# SET TASK
In the listing below, swap "chart" for "graph" in the lines between the one holding "Task: Click the record chart icon beside 记录" and the one holding "Action: coord(737,195)", inclusive. Give back only those lines, otherwise unchanged and without the pictures.

# TASK MATERIAL
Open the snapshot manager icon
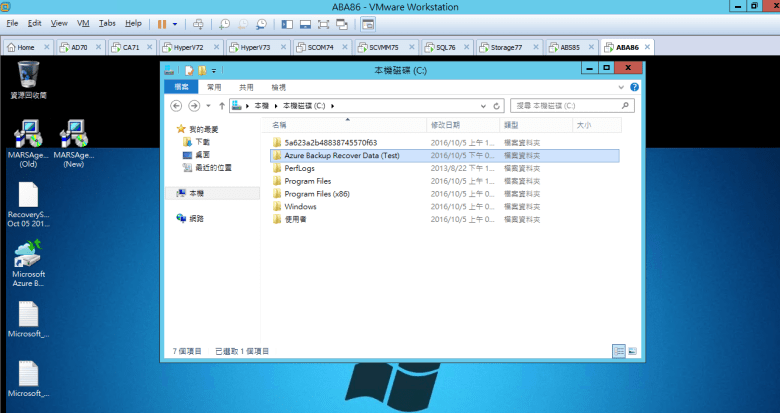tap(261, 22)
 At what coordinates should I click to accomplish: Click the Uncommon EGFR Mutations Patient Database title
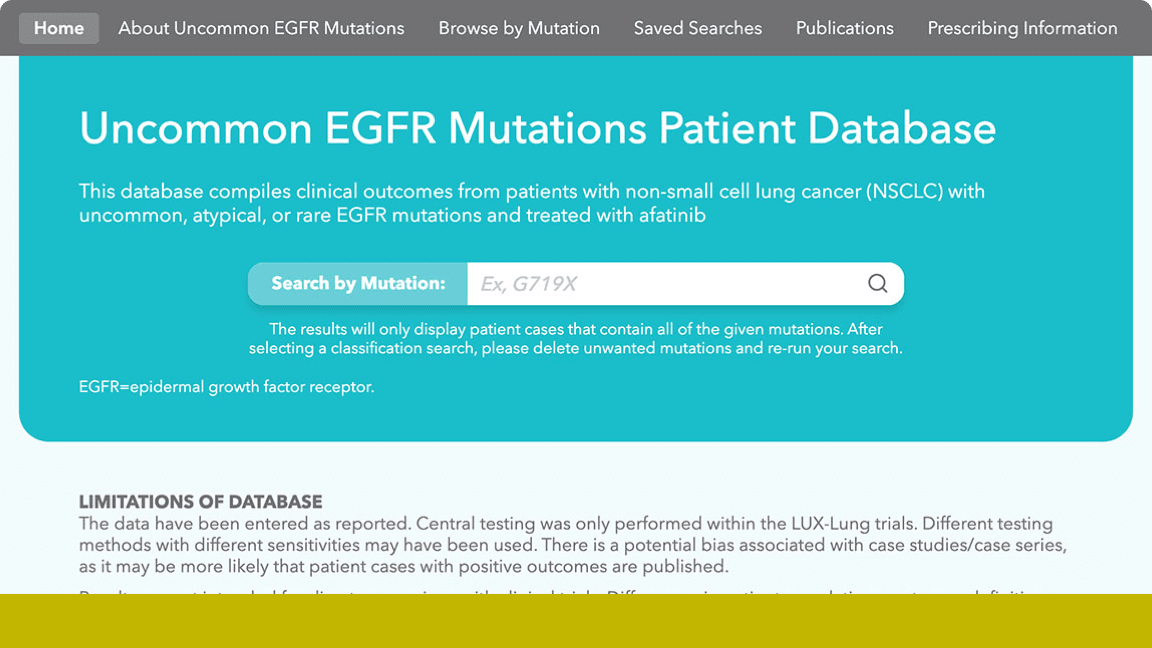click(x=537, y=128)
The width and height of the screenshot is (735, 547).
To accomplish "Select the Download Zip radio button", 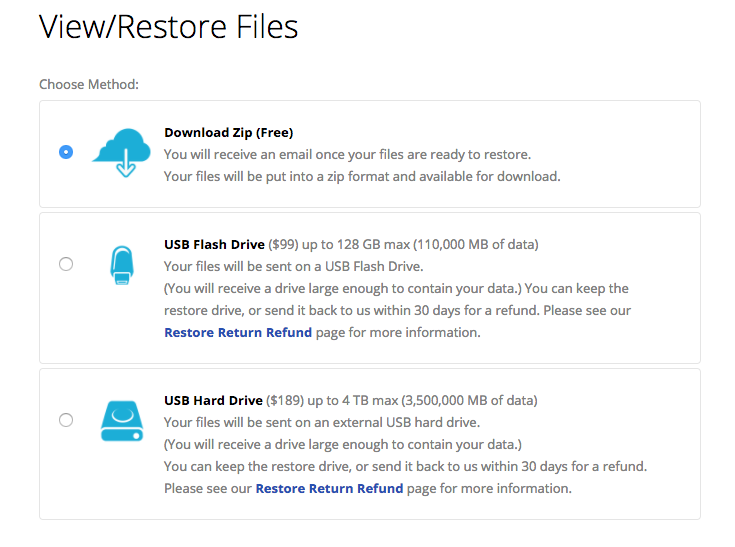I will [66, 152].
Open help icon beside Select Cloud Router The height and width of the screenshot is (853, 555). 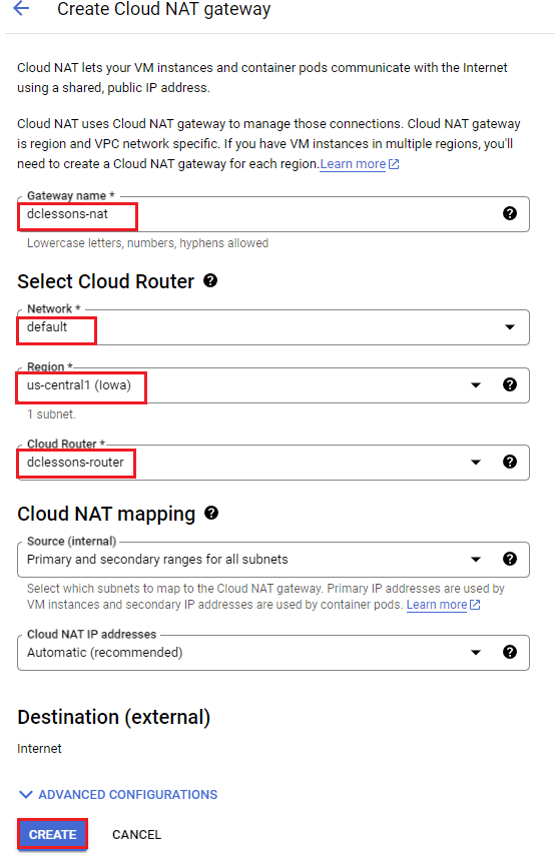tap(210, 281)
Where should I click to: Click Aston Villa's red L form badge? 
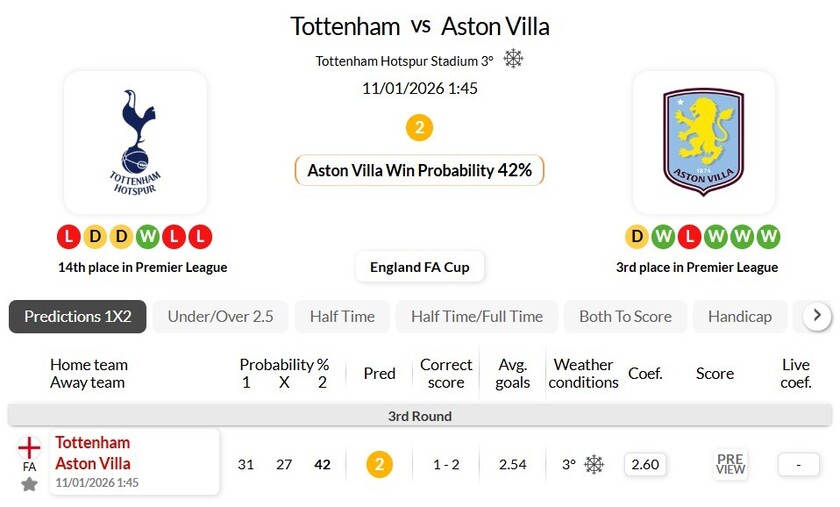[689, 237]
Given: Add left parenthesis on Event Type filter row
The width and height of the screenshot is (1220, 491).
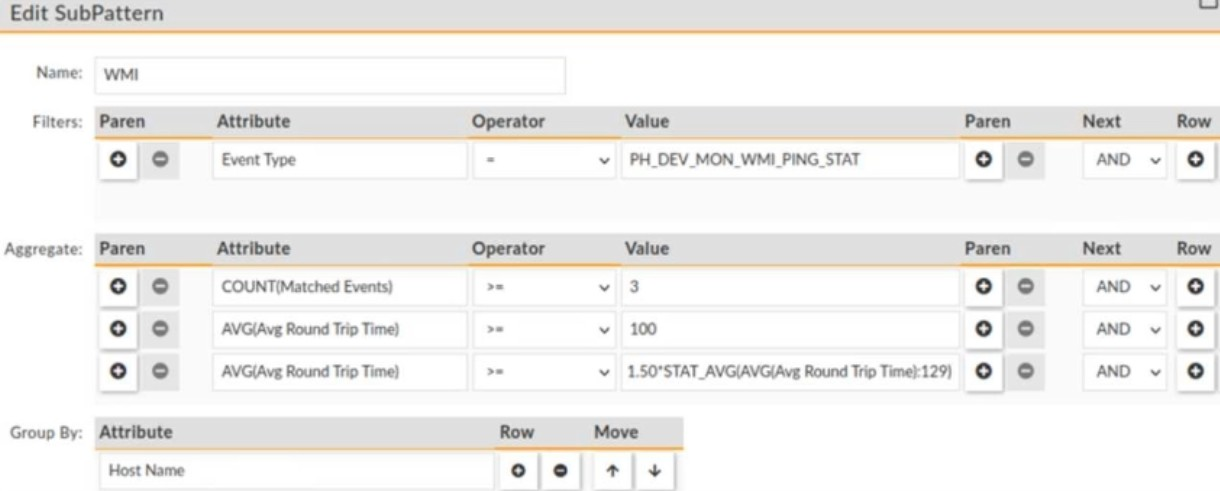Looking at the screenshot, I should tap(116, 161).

---

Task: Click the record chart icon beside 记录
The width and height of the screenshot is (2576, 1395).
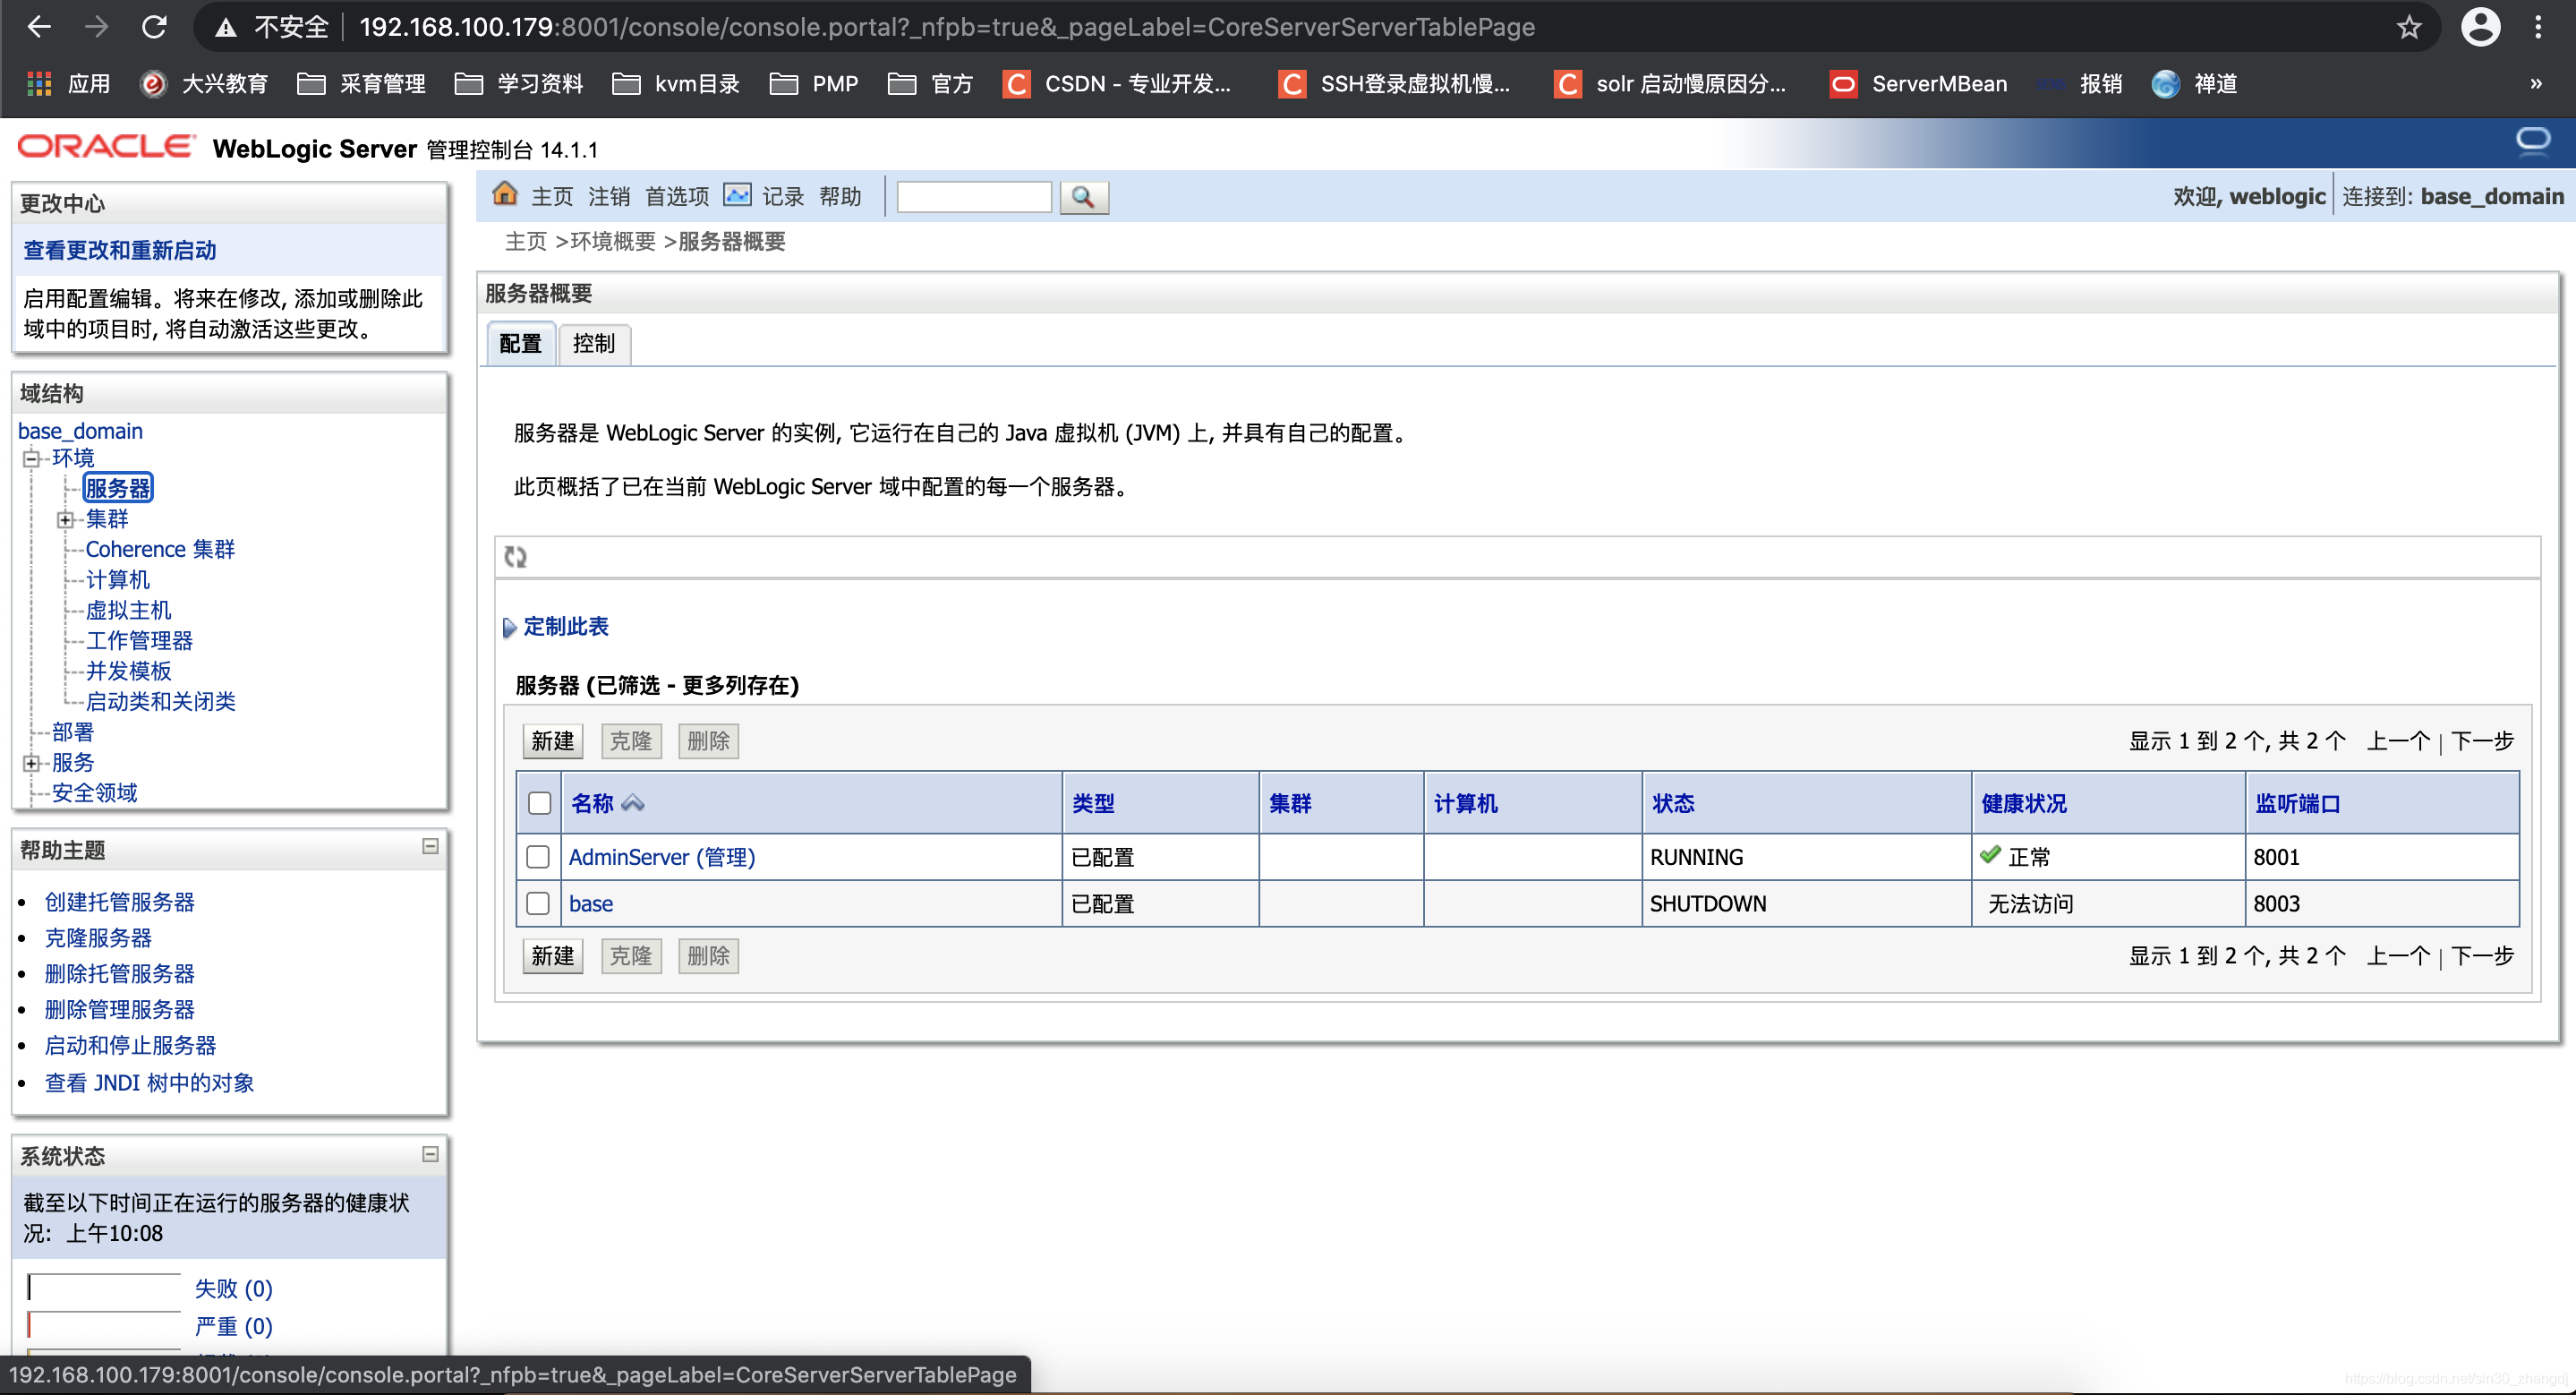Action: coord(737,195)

# CORRECT ANSWER
Task: Click the record graph icon beside 记录
The width and height of the screenshot is (2576, 1395).
Action: coord(737,195)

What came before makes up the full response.